Abstract
•BOA is employed to reconfigure the partially shaded PV array optimally.•Comparison with SP-TCT, NS puzzle pattern, Shade dispersion with NS and GWO is performed.•Five shadow patterns, regular and irregular, are investigated.•GMP obtained via BOA is enhanced by 27.43% compared to SP-TCT arrangement.•Statistical parameters Wilcoxon test are implemented for GWO and BOA for all studied shadow patterns.•The obtained results confirmed the superiority of the proposed BOA.

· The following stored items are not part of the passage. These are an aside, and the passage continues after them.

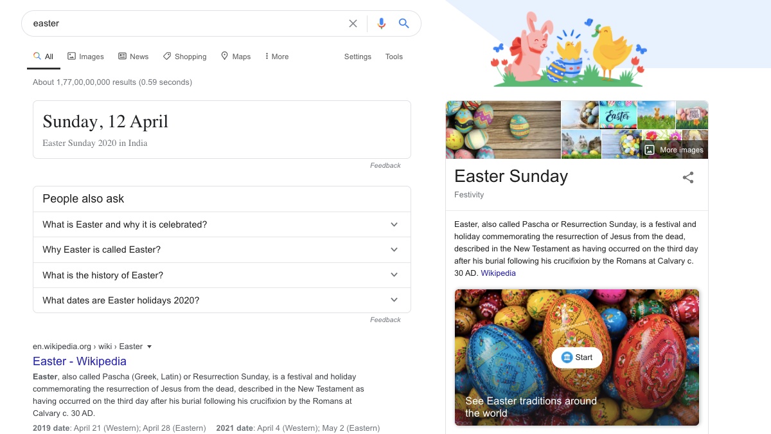Open More images in the knowledge panel

[x=674, y=149]
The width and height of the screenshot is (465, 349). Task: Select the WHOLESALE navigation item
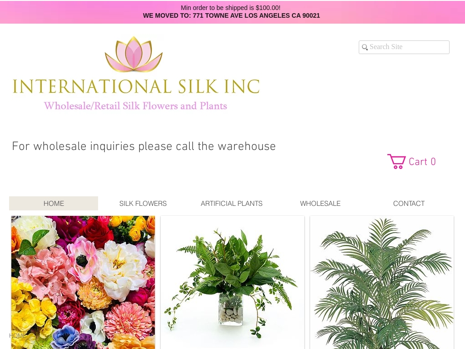point(320,203)
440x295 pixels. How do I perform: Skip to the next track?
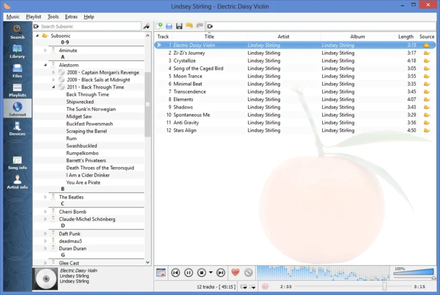(x=220, y=272)
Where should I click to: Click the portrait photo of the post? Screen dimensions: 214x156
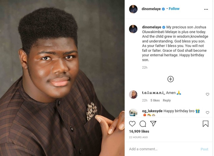click(x=62, y=78)
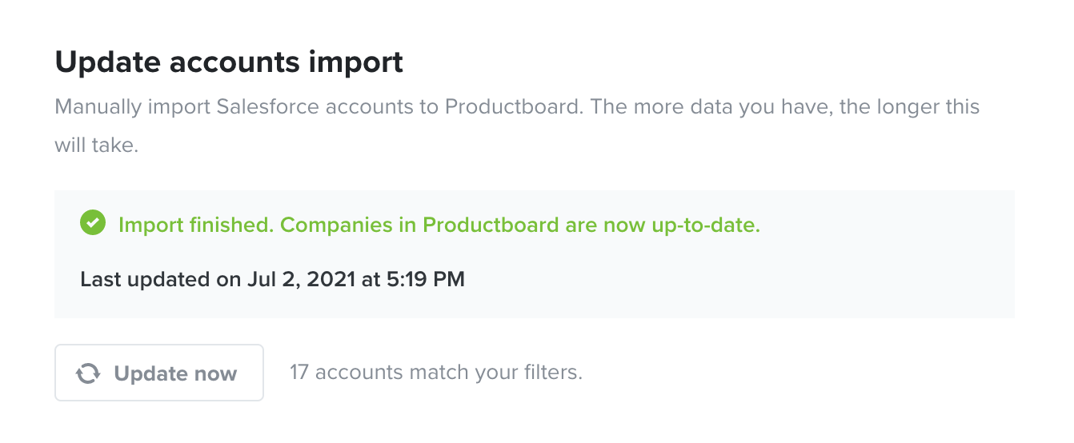Click the word "Companies" in the success message
The height and width of the screenshot is (443, 1074).
point(339,225)
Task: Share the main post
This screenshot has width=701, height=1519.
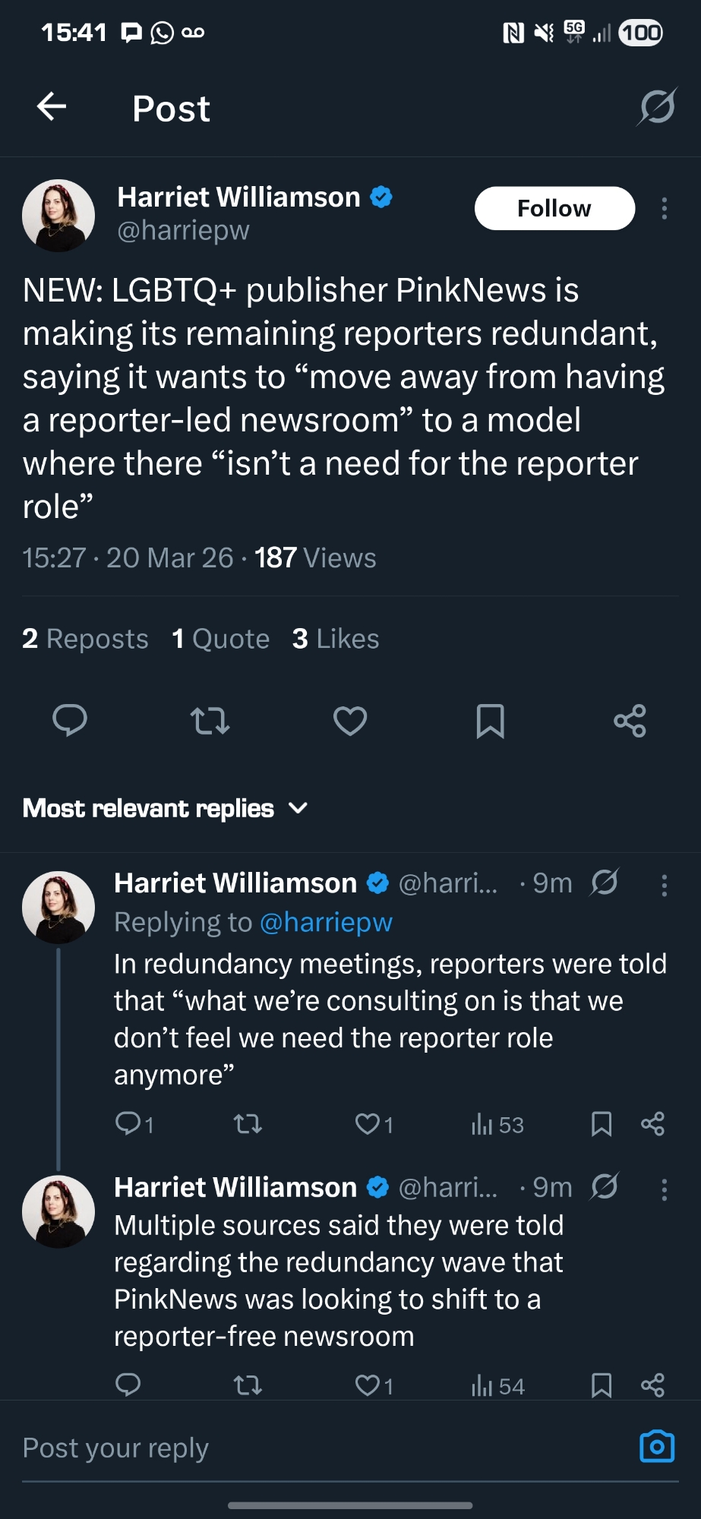Action: [630, 720]
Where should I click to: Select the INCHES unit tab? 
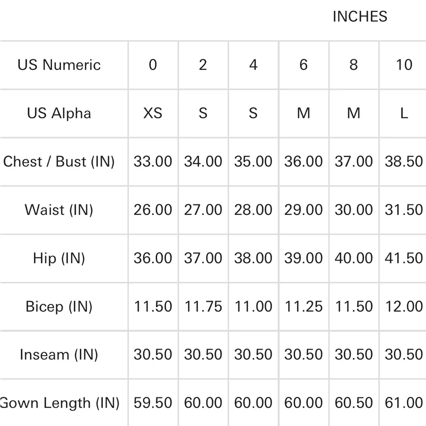click(360, 17)
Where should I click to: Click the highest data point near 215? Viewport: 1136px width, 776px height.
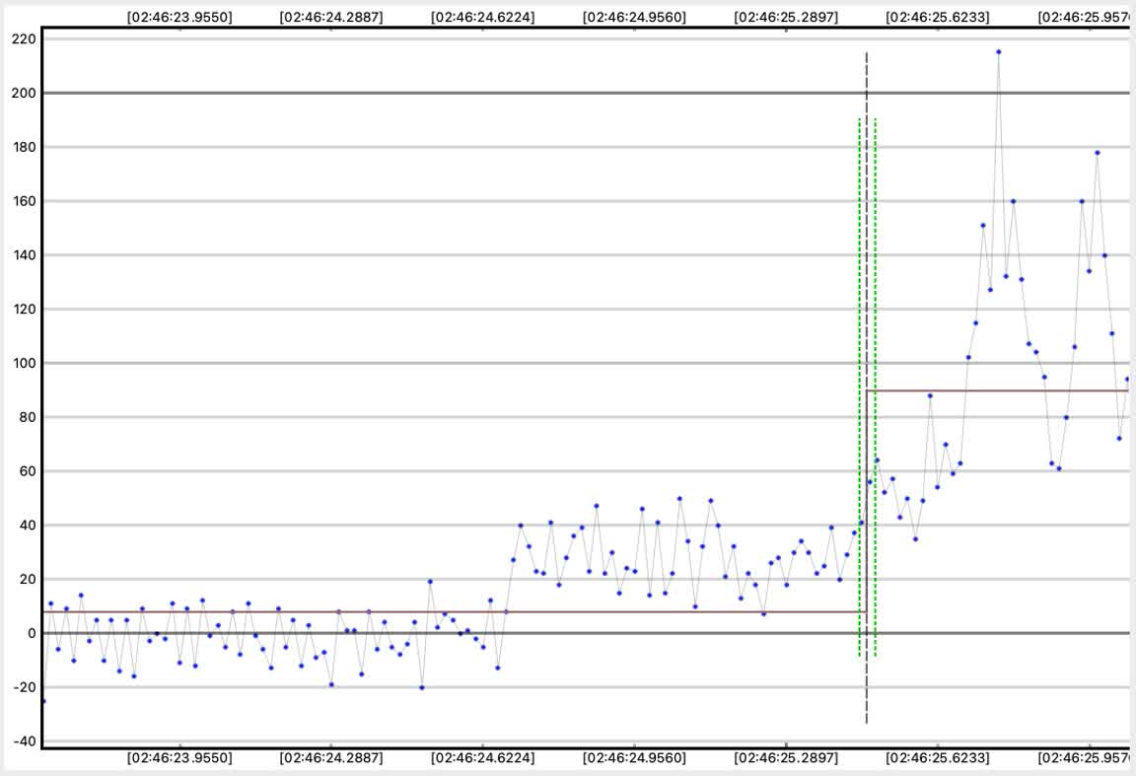pyautogui.click(x=998, y=51)
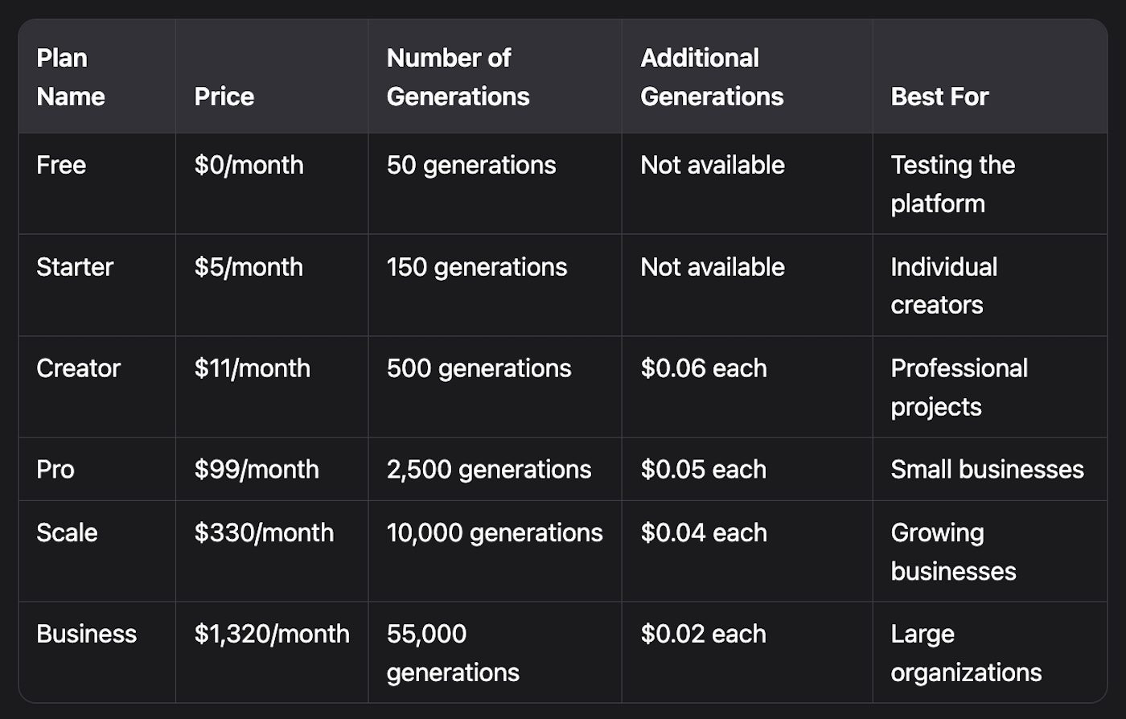Image resolution: width=1126 pixels, height=719 pixels.
Task: Select the Scale plan name cell
Action: tap(67, 532)
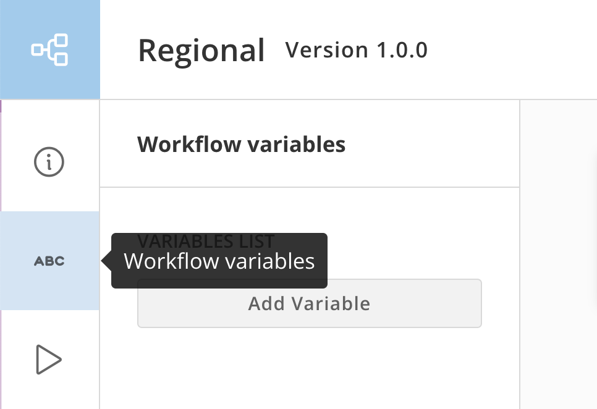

The operation of the photovoltaic (PV) array under partial shadow conditions (PSCs) has negative effects on the extracted global maximum power (GMP) which is decreased due to the presence of power loss. Rearranging the shaded panels in the array is essential to enhance the GMP and diminish the effect of shadow, this process is known as PV array reconfiguration. Most of reported approaches did not guarantee the GMP and applicable to specific dimension of the PV array. Therefore, this paper proposes a novel methodology incorporated recent metaheuristic approach of butterfly optimization algorithm (BOA) to reconfigure the shaded PV array optimally and extract the GMP. BOA is selected due to its multiple advantages like ease of implementation, simple in construction, requirement of less controlling parameters, and effectiveness in solving real-time problems. Five shadow patterns are studied and the obtained results via BOA are compared to series–parallel total-cross-tied (SP-TCT), novel structure (NS) puzzle pattern, shade dispersion with NS and grey wolf optimizer (GWO) based arrangements. The proposed BOA succeeded in achieving maximum GMP enhancement of 27.43% compared to SP-TCT configuration. Moreover, Wilcoxon test is investigated for the results of the proposed BOA and GWO. Furthermore, the statistical parameters of both approaches are calculated. The obtained results confirmed the availability of the proposed BOA in reconfiguring the PV array operated under PSCs optimally.